Ясно, что, если просто принимать существующее как оно есть, различать нормальное и патологическое невозможно. Коль скоро беспричинно ничего не бывает, наличие причины может считаться удовлетворительным основанием для того, чтобы с этим существованием смириться. Вместе с тем есть и другая опасность: раз есть некоторого рода идеалы, представления о должном, о том, куда необходимо двигаться, и все эти замечательные представления как-то могут быть соотнесены с реальностью, то может быть сказано, что в обществе то-то и то-то не совпадает с идеалом, а раз не совпадает, значит, это надо устранить. Это тоже с точки зрения науки принять невозможно. Становясь, в общем-то, на довольно скользкий и опасный путь, Дюркгейм предлагает рассмотреть нормальное и патологическое именно так, как рассматривают здоровье и болезнь. Определенного рода болезни не всегда ведут к гибели. Болезнь при правильном с ней обхождении не является чем-то таким, что непременно приведет к разрушению организма. Будем считать, что до известной степени болезнь является отклонением от нормального состояния организма, но это отклонение не таково, чтобы противопоставлять ему организм совершенно идеальный и лишенный каких-либо болезней – таких практически не бывает. Есть, собственно, два понятия нормы. Есть понятие идеальной нормы и идеального состояния организма, в котором все идеально уравновешено; и есть понятие нормы в смысле распространенности того или иного состояния. Так, на вопрос «доктор, я здоров?», вы получаете ответ: «ваши болезни имеют возрастной характер». То есть ваши болезни соответствуют возрастной норме. Ваш организм далек от идеала, но если нет обострившейся или смертельной болезни, то все остальные дефекты функционирования отдельных органов встречаются у большинства людей этого возраста в сходных обстоятельствах.

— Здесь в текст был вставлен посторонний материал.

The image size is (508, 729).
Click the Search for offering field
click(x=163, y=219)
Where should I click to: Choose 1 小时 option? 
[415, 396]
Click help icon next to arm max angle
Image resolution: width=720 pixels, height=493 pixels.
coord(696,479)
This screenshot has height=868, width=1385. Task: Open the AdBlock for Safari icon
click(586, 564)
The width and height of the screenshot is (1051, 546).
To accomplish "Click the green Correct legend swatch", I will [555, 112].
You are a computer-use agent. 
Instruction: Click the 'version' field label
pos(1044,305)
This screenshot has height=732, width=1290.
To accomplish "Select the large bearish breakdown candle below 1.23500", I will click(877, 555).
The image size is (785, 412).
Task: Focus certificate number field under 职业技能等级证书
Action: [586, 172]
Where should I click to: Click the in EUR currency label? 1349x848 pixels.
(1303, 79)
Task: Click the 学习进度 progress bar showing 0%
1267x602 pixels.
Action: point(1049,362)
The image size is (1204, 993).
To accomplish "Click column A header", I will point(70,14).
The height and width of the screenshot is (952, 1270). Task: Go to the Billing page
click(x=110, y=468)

То же самое можем сказать про общество. В нем, следовательно, не должно быть все абсолютно безупречно. А что значит «не должно быть безупречно»? Понятно, что есть правила, сформулированные в законах, правила морали, разного рода обычаи – все то, что, если бы всем этим правилам всегда бы следовали безупречно, ничего не нарушали, и все было бы так, как задумано и сформулировано в идее, – тогда, по идее, была бы замечательная беспроблемная жизнь. Это идеальная норма. Но эта идеальная норма может представлять интерес для исследователя норм, идеальных содержаний, для философа, историка морали. Но для социолога, заинтересованного в том, чтобы выяснить, как на самом деле обстоят дела, и занимающегося наукой о социальных фактах, нормальным является отклонение. Нормальными являются социальные болезни, нормальными являются патологии. Существует норма патологии. Это очень тонкий момент. Что включается тогда в понятие нормального состояния? Сюда включается преступление. Преступление нормально. Мало того, Дюркгейм доходит до того, что говорит: если какие-то патологии становятся менее распространенными, чем обычно, это означает, что что-то не в порядке. То есть нормально – когда есть преступления, ненормально – когда их нет. Например, когда начинается голод, уменьшается общее количество преступлений – просто сил нет друг друга убивать. Если мы видим, что резко понижается уровень преступности, мы можем сразу сказать, что здесь что-то не в порядке. Нормально, когда есть столько-то убийств, грабежей и воровства. Но это еще не вся правда. Потому что, когда мы говорим о количестве преступлений, мы заведомо предполагаем, что у нас есть некое вневременное, строго фиксированное, несомненное понятие преступления. Если убийство и грабеж везде преступления, то мы, таким образом, всегда можем сказать, например, что в обществе есть некоторого рода динамика или статика, связанная с уровнем преступности, имея в виду одни и те же преступления.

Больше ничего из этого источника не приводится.